Over time, and after Lily and I were not together, the dark, frightening thing that I kept on a chain within me became more and more of a presence. I remember the first time I said something that I did not feel was me speaking. What frightened me was that that came from inside, and I didn’t feel like I was in control of what I said, or what I did.
But what I found within myself was something I never would expect. I found the man who wants these things, and I found that thing within myself that satisfied me in a way that I had never been before. And certain ladies loved it, more than any skill I could ever develop.
Lily saw that in me, when I could not see it in myself.
Why am I telling you this? What am I trying to say?
I am not a magical unicorn. I am just a man, and I don’t believe that I have some mystical god-like power. Lily was brave enough to invite me on this journey and I agreed to go. And I worked at it and I tried and I learned and I grew.
I am a man with opinions about vibrators. I wrote reviews.
I was a moderately popular sex blogger, writing mostly erotica and some essays, mostly on BDSM topics. These days I write this blog that is meant to be the revived version of it, which I have restored but no one reads.
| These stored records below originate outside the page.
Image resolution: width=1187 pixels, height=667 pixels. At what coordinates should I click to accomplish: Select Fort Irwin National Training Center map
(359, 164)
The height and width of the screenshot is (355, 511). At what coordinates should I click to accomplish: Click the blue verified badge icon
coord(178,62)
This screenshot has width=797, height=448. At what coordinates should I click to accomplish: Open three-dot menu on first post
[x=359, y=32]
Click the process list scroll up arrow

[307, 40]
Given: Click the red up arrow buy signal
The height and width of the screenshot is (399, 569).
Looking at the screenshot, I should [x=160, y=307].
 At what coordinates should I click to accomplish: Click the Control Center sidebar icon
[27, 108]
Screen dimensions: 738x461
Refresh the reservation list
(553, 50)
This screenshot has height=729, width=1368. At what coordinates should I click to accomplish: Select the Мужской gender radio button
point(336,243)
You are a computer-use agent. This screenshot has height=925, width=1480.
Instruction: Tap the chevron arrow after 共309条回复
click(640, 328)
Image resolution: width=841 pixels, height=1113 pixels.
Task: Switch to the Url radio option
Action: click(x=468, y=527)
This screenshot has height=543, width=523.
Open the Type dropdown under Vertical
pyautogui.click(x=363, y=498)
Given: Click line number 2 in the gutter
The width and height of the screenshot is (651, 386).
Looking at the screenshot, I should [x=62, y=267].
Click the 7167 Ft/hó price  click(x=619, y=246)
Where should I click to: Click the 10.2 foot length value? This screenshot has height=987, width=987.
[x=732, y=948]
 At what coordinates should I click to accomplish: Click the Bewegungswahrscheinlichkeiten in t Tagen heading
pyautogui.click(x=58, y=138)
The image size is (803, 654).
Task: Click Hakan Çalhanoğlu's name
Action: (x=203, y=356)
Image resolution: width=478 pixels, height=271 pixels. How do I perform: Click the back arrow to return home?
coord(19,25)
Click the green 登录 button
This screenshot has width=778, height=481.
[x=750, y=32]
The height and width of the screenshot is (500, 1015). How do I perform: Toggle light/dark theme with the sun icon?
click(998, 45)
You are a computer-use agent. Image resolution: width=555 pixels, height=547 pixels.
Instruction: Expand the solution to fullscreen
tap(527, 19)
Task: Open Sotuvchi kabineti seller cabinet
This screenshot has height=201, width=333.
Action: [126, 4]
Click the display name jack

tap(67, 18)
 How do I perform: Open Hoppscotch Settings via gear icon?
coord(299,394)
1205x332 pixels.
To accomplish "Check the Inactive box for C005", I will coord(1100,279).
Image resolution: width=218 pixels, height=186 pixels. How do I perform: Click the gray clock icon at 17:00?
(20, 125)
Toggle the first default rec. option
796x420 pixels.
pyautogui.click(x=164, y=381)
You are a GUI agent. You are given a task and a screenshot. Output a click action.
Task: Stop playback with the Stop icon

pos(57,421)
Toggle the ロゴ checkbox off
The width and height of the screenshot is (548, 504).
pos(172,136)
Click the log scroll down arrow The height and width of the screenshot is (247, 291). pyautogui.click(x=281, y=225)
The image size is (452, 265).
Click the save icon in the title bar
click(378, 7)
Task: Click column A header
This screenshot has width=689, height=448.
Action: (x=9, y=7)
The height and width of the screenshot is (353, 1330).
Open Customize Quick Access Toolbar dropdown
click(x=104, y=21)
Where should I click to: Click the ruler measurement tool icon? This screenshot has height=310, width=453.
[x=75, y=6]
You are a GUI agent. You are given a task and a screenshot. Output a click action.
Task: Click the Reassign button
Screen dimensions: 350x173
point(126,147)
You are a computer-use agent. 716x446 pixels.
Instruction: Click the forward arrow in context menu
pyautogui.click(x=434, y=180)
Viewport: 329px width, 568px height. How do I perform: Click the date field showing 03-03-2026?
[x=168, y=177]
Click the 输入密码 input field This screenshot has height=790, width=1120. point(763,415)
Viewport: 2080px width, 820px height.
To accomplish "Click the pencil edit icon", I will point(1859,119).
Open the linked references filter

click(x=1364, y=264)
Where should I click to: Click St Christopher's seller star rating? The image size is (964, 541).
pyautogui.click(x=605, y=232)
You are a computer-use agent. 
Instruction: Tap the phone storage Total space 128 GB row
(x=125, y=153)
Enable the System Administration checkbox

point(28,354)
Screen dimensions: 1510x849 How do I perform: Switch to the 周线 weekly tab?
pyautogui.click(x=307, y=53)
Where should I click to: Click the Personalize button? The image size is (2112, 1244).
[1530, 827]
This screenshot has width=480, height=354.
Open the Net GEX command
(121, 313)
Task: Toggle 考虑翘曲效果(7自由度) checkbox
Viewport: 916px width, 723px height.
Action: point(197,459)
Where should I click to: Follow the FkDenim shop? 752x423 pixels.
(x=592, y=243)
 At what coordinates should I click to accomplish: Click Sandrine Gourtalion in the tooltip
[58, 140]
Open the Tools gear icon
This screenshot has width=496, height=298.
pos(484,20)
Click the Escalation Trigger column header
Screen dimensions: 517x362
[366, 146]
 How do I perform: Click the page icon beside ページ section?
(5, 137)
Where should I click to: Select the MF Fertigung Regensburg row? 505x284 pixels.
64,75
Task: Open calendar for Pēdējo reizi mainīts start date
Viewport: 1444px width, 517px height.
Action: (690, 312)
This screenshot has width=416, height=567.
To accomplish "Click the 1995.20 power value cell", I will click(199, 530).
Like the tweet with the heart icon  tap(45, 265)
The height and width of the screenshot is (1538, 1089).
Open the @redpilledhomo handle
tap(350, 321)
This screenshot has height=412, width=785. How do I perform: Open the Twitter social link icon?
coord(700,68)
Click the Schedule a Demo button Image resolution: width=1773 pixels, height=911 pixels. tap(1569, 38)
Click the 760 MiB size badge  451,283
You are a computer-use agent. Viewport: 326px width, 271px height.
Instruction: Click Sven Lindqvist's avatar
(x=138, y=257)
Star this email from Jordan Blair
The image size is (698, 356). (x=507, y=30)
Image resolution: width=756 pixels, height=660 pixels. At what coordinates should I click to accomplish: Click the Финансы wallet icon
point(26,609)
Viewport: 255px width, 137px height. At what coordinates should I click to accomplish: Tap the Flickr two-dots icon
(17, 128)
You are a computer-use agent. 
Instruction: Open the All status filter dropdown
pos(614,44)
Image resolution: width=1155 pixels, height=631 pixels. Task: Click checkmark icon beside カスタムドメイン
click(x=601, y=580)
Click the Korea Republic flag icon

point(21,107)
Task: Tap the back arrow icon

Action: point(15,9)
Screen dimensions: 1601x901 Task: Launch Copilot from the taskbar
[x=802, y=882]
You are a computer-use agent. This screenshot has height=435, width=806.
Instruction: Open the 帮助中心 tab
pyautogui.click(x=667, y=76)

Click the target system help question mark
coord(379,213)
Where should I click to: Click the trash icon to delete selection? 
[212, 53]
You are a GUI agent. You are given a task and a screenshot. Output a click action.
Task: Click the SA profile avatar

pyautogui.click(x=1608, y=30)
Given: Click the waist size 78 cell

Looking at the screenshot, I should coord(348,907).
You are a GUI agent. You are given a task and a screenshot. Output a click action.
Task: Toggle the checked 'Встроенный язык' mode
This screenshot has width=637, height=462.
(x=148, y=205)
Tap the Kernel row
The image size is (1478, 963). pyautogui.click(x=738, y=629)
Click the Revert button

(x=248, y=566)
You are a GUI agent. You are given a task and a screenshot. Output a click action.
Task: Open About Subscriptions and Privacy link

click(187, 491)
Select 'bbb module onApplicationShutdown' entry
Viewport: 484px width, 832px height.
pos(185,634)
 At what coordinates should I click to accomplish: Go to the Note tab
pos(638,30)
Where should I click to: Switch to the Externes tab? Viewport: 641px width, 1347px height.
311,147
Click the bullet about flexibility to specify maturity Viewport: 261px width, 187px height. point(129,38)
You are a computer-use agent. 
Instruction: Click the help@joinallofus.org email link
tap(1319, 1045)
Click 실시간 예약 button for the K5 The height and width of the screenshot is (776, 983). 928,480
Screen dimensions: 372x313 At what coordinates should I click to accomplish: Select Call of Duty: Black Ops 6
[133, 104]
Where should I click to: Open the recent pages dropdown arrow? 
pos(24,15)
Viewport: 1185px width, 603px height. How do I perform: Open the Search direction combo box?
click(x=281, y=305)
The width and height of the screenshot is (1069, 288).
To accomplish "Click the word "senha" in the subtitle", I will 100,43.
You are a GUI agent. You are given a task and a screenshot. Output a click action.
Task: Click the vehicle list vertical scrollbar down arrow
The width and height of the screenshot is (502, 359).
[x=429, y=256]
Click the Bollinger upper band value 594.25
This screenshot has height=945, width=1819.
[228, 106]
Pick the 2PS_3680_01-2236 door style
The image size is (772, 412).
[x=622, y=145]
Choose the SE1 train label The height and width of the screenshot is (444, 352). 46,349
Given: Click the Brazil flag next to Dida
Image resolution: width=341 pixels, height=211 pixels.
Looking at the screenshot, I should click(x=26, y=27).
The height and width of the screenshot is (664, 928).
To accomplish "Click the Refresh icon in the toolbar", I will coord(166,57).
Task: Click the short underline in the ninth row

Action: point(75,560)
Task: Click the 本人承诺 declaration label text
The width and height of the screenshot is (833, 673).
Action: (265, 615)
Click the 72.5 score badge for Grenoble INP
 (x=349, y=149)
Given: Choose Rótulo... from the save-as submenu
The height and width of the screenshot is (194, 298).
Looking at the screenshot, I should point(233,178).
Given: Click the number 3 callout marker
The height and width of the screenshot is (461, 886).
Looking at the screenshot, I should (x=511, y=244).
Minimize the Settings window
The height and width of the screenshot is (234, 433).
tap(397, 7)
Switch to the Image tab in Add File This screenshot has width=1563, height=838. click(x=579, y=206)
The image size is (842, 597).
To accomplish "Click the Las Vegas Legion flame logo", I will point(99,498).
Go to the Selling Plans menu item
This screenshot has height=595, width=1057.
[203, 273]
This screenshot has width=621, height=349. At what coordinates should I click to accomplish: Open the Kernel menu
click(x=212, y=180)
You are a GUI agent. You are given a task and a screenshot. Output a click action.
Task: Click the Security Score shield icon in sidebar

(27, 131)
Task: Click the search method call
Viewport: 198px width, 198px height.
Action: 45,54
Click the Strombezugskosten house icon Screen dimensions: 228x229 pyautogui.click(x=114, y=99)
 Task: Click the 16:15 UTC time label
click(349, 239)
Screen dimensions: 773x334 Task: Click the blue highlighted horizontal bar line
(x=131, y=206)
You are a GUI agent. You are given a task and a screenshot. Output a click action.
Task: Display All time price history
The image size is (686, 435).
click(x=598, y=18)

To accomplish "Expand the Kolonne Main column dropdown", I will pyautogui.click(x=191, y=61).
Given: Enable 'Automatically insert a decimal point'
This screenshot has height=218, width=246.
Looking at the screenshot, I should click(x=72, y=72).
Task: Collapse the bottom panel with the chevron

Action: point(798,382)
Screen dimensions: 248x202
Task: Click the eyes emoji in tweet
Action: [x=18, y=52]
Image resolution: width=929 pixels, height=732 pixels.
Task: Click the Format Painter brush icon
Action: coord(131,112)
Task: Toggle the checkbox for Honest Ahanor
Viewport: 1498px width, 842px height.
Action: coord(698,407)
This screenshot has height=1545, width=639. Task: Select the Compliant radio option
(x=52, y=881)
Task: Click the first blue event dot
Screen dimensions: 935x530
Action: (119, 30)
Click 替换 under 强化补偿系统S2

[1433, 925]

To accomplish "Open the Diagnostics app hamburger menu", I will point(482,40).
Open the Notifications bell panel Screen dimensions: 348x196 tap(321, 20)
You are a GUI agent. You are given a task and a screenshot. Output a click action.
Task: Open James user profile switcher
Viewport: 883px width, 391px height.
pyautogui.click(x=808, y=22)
I am a man with a trunk full of equipment under my bed, and the knowledge skill and enthusiasm to use it.
And none of this is magical unicorn powers. I am a man. I became this because Lily had faith in me and took a risk.
I am permanently transformed and I have something that is an integral piece of who I am that I did not even know was inside me. I will be forever grateful to Lily for helping me to be fully who I am in a way I never could before.
I am just a man. I could do this. And the man I was could not imagine who I am and what I have, what I have done, and how much joy I can spread doing it.